First, we shall supply Ukraine’s armed forces with the defensive weaponry necessary to meet the aggression under way in the Donbass, including anti-tank and anti-aircraft weapons.
Second, we shall conduct intensive satellite reconnaissance of southern and eastern Ukraine and release the photographic results of that reconnaissance, so that there can be no doubt whatsoever about the weaponry that Russia has deployed in its invasion of Ukraine — or indeed about the invasion itself.
Third, I am instructing the U.S. Embassy in Kyiv to try to establish contact with the hostages now being held by the “separatists” in the Donbass, and I call upon the American news media to give those efforts full coverage, so that the world may know the truth of who is doing what to whom in southern and eastern Ukraine.
Fourth, I am asking the leaders of our major European partners to meet with me here in Washington next week to consider further sanctions against Russia, including detaching Russia from the SWIFT international banking system. At the same time, I shall ask the Washington-based leaders of the IMF and the World Bank to meet with my European colleagues and me to consider an emergency package of assistance to Ukraine that will prevent it from going into default on its international debt obligations, and a more comprehensive program of assistance, on the model of the Marshall Plan, to begin in Ukraine no later than September 1, 2015.
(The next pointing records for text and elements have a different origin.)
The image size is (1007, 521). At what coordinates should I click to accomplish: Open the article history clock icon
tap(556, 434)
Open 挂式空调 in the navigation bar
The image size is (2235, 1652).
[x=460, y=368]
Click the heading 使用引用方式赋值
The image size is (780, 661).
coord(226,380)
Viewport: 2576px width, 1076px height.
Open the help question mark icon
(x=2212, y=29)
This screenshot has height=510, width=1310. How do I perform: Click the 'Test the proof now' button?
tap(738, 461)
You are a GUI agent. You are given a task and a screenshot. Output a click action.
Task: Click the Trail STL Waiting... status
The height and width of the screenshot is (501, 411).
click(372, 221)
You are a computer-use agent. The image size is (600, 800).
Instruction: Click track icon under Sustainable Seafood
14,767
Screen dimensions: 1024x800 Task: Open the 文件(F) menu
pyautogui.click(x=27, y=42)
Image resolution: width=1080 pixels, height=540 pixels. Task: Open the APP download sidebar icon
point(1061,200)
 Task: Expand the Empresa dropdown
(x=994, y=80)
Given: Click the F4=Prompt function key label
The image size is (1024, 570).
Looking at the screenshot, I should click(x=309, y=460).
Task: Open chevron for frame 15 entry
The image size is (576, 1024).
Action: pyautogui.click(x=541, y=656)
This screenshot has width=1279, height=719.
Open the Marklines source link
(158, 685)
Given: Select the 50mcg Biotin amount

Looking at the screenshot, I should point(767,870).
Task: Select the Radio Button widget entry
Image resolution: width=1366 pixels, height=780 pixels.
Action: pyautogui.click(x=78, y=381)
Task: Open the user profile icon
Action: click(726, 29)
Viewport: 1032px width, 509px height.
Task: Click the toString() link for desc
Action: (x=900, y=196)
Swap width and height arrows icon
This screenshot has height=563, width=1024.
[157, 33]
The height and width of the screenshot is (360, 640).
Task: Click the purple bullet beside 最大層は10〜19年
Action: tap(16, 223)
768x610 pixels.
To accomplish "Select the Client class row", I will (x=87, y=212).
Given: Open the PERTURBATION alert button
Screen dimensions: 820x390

Helping Ukraine secure the future envisioned by the brave men and women who faced down both freezing weather and sniper bullets on the Maidan last year ought to be a bipartisan effort. Therefore, I shall meet as soon as possibly with Speaker Boehner, Majority Leader McConnell, and Minority Leaders Pelosi and Reid with the aim of forming a joint task force on Ukraine, involving members of the House and Senate and key administration personnel, so that whatever legislative action is needed to help Ukraine defend itself against today’s increasing Russian aggression, and to help our Ukrainian democratic allies build a future of peace, security, and prosperity, can be expedited. That task force will also, I hope, let President Putin know that the Congress and the administration are of one mind when it comes to our determination to secure the victory of freedom that was won in the Cold War and ratified by the events of 1989 and 1991 in Central and Eastern Europe.
For that is precisely what is at stake now in Ukraine.
[Applause.]
— George Weigel is Distinguished Senior Fellow of Washington’s Ethics and Public Policy Center, where he holds the William E. Simon Chair in Catholic Studies.